(Records shown)

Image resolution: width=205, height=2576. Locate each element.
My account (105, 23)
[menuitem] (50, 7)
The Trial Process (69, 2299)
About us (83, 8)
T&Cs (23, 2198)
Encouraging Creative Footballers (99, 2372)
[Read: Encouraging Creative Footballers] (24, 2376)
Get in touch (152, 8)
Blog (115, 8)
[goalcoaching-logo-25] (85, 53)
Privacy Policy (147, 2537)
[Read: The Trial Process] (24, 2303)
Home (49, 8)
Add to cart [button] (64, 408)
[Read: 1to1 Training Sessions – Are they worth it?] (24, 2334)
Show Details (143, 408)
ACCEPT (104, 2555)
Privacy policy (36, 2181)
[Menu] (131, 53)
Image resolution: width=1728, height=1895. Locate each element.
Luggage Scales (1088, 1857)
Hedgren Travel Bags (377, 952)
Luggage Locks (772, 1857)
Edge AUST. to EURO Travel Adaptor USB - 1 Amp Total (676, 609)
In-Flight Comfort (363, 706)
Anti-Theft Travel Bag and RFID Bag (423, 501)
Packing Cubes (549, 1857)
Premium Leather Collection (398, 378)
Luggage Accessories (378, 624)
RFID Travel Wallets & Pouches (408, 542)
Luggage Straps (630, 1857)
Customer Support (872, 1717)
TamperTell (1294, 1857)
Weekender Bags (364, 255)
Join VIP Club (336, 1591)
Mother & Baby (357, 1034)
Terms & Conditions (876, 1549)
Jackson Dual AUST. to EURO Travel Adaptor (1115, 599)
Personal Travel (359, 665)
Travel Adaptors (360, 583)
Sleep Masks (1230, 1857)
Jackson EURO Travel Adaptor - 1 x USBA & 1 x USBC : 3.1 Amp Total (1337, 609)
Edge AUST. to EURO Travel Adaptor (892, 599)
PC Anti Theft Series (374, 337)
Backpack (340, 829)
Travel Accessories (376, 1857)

(End Records shown)

> [Description of the task]: The answer must consist solely of the number of lines in the entries that contain the word "Edge".

> [Output below]: 2